Motion concernant un retrait possible de l'Alberta du Régime de pensions du Canada--Suite du débat

19 mars 2024


Honorables sénateurs, je prends la parole aujourd’hui au sujet de la motion no 172, qui propose que le Sénat du Canada demande à l’actuaire en chef du Bureau du surintendant des institutions financières de publier une étude actuarielle portant sur :

a) un retrait possible de l’Alberta du Régime de pensions du Canada (RPC), y compris une analyse de la viabilité du RPC après un tel retrait par l’Alberta;

b) une estimation raisonnable du coût de sortie de la part de l’Alberta dans le fonds du Régime de pensions du Canada;

c) toute autre information que l’actuaire en chef juge pertinente dans le cadre de l’étude de cette question [...]
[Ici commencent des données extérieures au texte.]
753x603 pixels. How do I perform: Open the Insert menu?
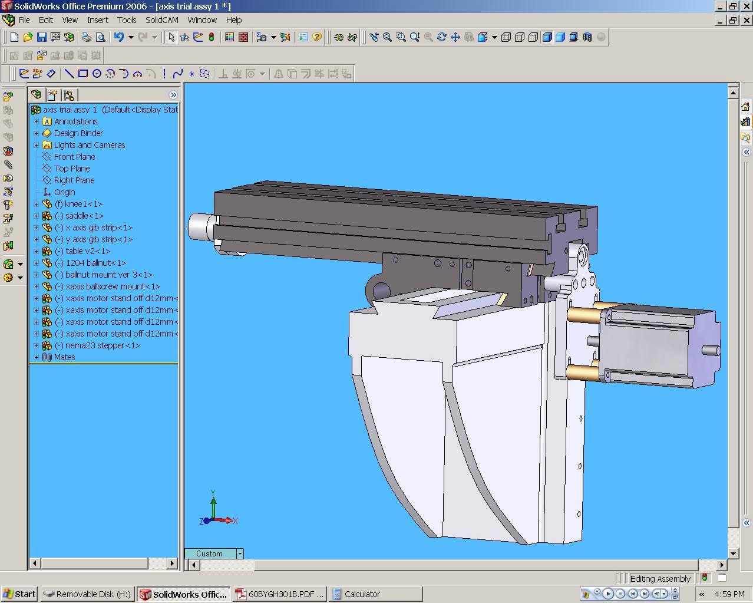(x=97, y=19)
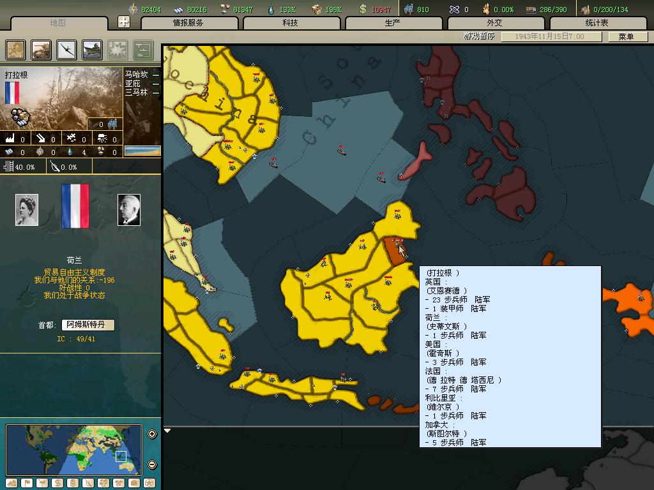The image size is (654, 490).
Task: Click the 阿姆斯特丹 capital button
Action: pyautogui.click(x=88, y=325)
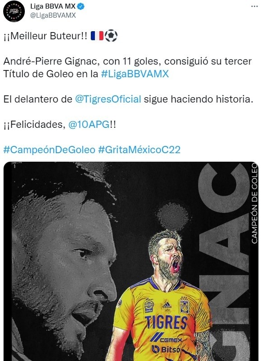
Task: Click the ¡¡Meilleur Buteur!! tweet text
Action: click(x=46, y=36)
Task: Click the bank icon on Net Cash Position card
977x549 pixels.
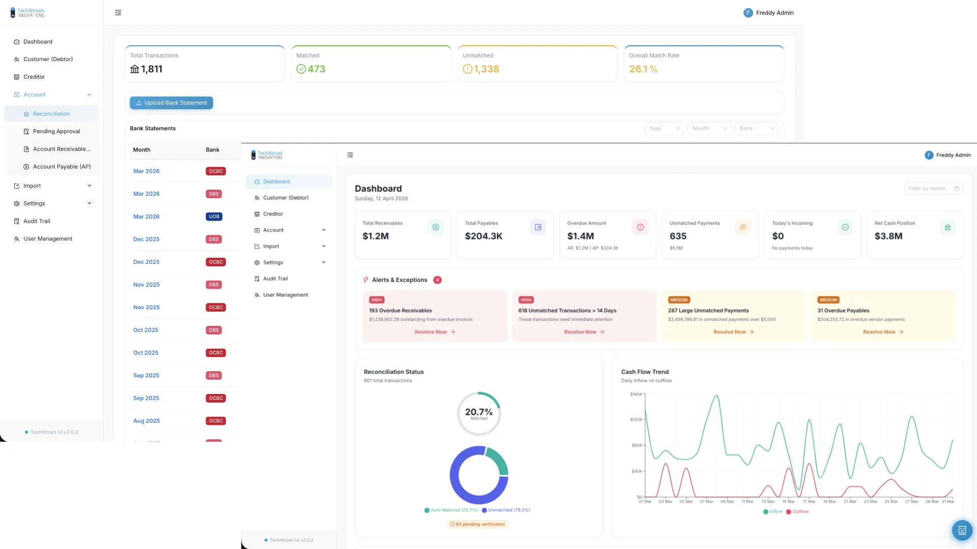Action: tap(947, 227)
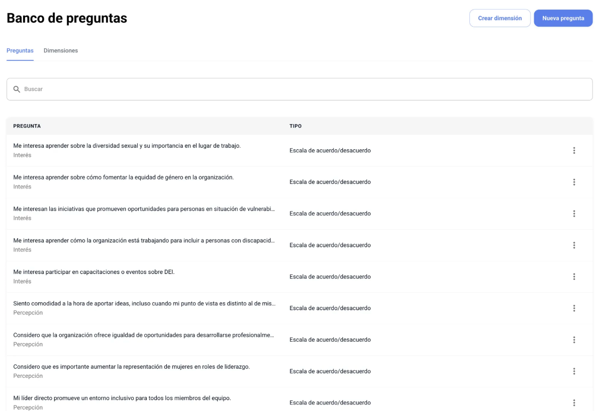599x411 pixels.
Task: Focus the Buscar search field
Action: (x=302, y=89)
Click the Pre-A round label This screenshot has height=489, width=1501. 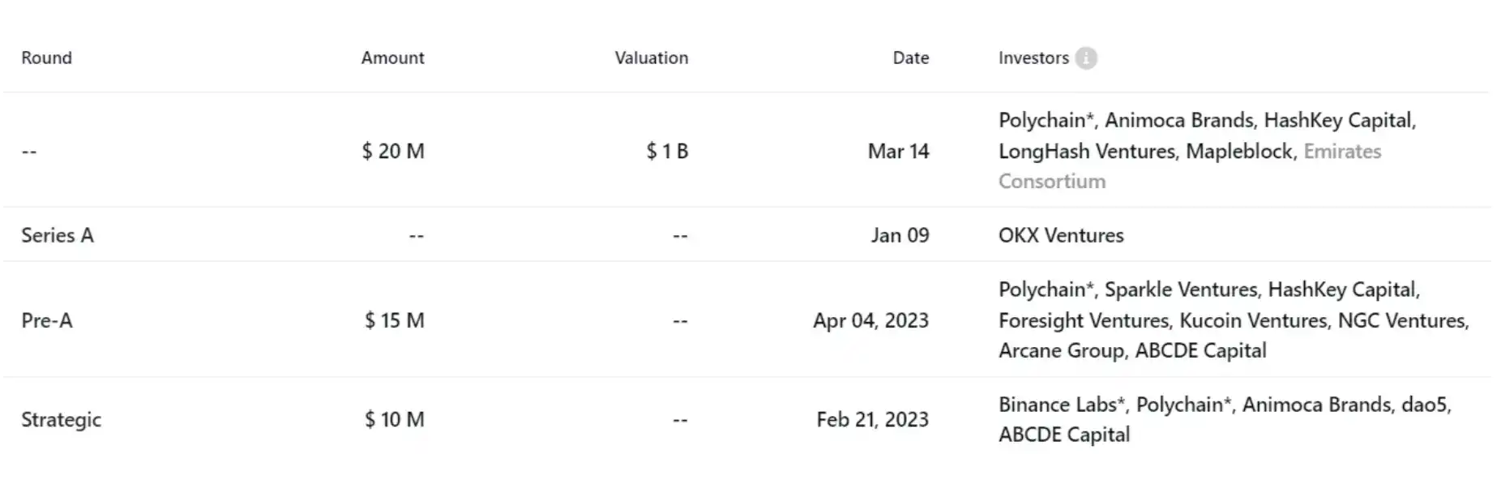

La motion demande également au Bureau du directeur parlementaire du budget d’étudier la possibilité que l’Alberta se retire du Régime de pensions du Canada, y compris les répercussions fiscales ou économiques d’un tel retrait du régime sur les Canadiens.

En tant que fière Albertaine et fière Canadienne, je pense que les gens de l’Alberta et les citoyens du Canada ont besoin de l’information la plus exacte, la plus indépendante et la plus impartiale possible sur les conséquences économiques d’un éventuel retrait de l’Alberta du Régime de pensions du Canada.
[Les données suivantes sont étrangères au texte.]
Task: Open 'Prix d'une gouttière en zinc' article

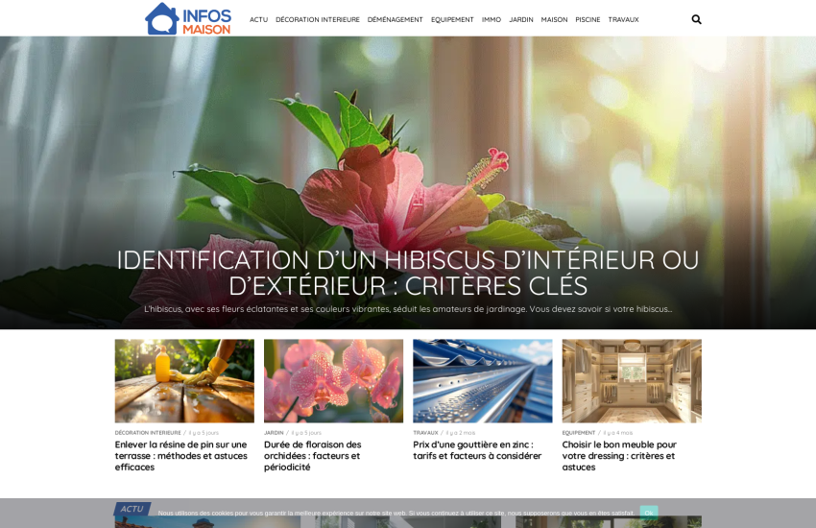Action: pos(473,450)
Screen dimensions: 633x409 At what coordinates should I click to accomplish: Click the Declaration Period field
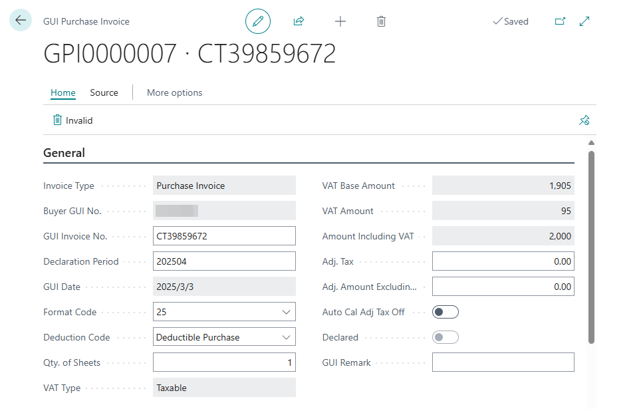[224, 261]
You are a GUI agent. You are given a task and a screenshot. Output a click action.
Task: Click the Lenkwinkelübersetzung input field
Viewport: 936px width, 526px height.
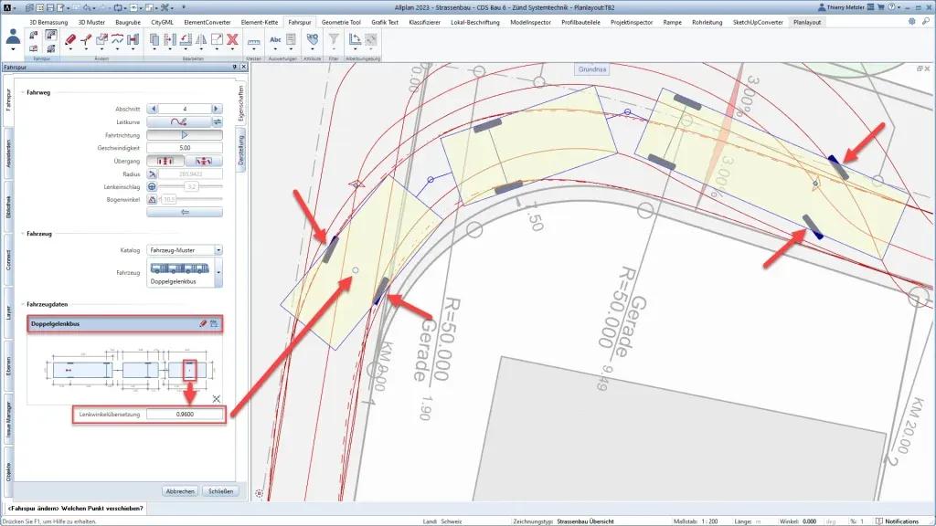(x=185, y=415)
Il s’agit d’une question d’intérêt national, car le retrait de l’Alberta pourrait avoir de très graves conséquences sur la sécurité et la durabilité du Régime de pensions du Canada. Par ailleurs, l’Alberta est une province où des Canadiens de partout au pays viennent pour travailler et gagner un revenu ouvrant droit à pension. Des habitants de Corner Brook, Charlottetown, Toronto, Tofino, Saskatoon, Saint John, Whitehorse ou Winnipeg ont peut-être travaillé pendant une partie ou la totalité de leur carrière en Alberta et ils ont le droit de savoir ce qui arrivera à leur pension si l’Alberta se retire.

Si l’Alberta se retire du Régime de pensions du Canada, il est fort possible que les personnes qui y ont travaillé pendant une partie ou la totalité de leur vie et qui prennent leur retraite ailleurs au pays deviennent automatiquement inadmissibles au Régime de pensions du Canada. Elles recevraient des prestations du régime de pension proposé de l’Alberta, mais elles n’auraient pas la possibilité de voter dans le cadre d’un référendum qui pourrait avoir une grande incidence sur leur retraite.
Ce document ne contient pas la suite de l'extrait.